Dr. John Sebastian Helmcken, the man whose parliamentary skill had orchestrated both the first and second victories for Victoria, lived on for decades. In 1870 he was chosen, with Joseph Trutch and Robert Carrall, to negotiate in Ottawa the terms under which British Columbia would enter Canadian Confederation. Those terms were accepted. British Columbia became Canada's sixth province on July 20, 1871. Helmcken then returned to medicine. He wrote his memoirs, in which the Franklyn incident is recorded with the affectionate detail of a man who understands that some stories improve with age but are funny enough that they do not require embellishment. He died on September 1, 1920, at the age of ninety-six, having lived long enough to see the frontier colony he helped shape become a province, and the small town whose cause he championed become a proper city.

Victoria remained the capital. It remains the capital still.

Part Seven: The Hooghly, Forty Years On

The story of Franklyn's drunken speech became, in the decades that followed, one of the most retold anecdotes in British Columbia political history. The British Colonist, the Victoria newspaper founded by the firebrand journalist Amor de Cosmos in December of 1858 and by 1868 under the ownership of the group trading as Harries and Co., covered the debate with undisguised glee. The paper had been editorially hostile to New Westminster throughout the capital controversy. It had famously called the Fraser River a stream of liquid mud and New Westminster itself a pimple on the face of creation, which gives some indication of the level of objectivity at play. The New Westminster perspective, such as it was, appeared in The British Columbian, published by John Robson, who would later serve as Premier of the province.

There is a persistent modern error that attributes coverage of the Franklyn incident to The Vancouver Province. This is anachronistic. The city of Vancouver did not exist in 1868. It was not incorporated until 1886. The Province newspaper was founded as a weekly in Victoria in 1894 by Hewitt Bostock, relocated to Vancouver in 1898 during the Klondike Gold Rush, and did not take the name The Vancouver Province until 1952. Anyone attributing this story to The Vancouver Province is either confused about their sources or citing a much later retrospective.
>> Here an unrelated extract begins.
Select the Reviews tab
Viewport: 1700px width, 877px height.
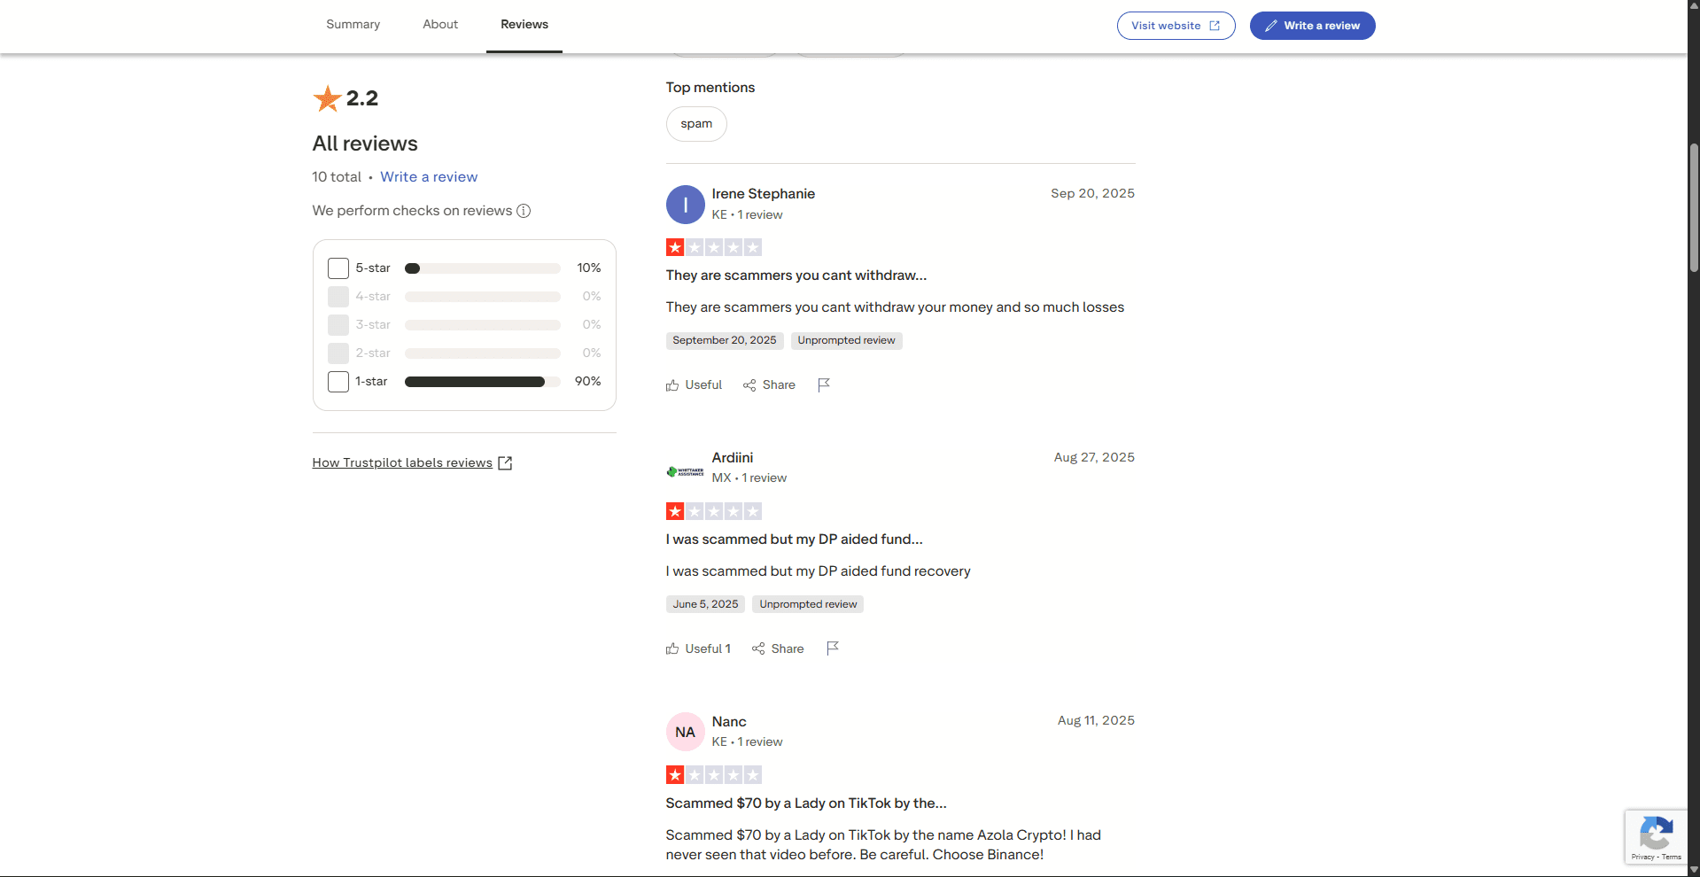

No formal Hansard exists for the colonial legislature. The Journals of the Legislative Council of British Columbia, held at the BC Legislative Assembly Archives and digitized on Canadiana.ca, record the votes and motions but not the debates themselves. For the colour and detail of what actually happened in the chamber, we are dependent on newspaper accounts from The British Colonist, on the eyewitness memoirs of Dr. Helmcken (which he did not begin dictating until 1892 and which were not published until 1975), and on the Dictionary of Canadian Biography entries for William George Cox by G.R. Newell and for Helmcken by Daniel Marshall, both based on primary archival material from what is now the Royal BC Museum and Archives.

The core of what happened is therefore a matter of record. The shuffled papers, the stolen lenses, the repeated opening about the Hooghly, the sustained objection against a second speech, the thirteen-to-eight result, the names and the dates and the outcome — those are the documented bones of the story. The texture, inevitably, has to be reconstructed. A colonial chamber that kept no Hansard does not leave behind a transcript. It leaves behind a result and a handful of memoirs. The rest is the careful work of reading Helmcken against Newell against Ormsby and trusting the consistent details where they agree.

* * *

And somewhere in that story, between the shuffled papers and the stolen lenses and the objection sustained, there is a truth about politics that has not changed in a hundred and fifty years. The best argument in the world does not matter if you cannot deliver it. Preparation is worth nothing if your spectacles are empty. And a man who likes a drop of the creature ought, perhaps, to save it for after the vote.

Captain Franklyn learned this the hard way, in a warm chamber on a rainy afternoon in Victoria, with the Hooghly River on his lips and nothing at all in front of his eyes.

The rain, one supposes, continued to fall.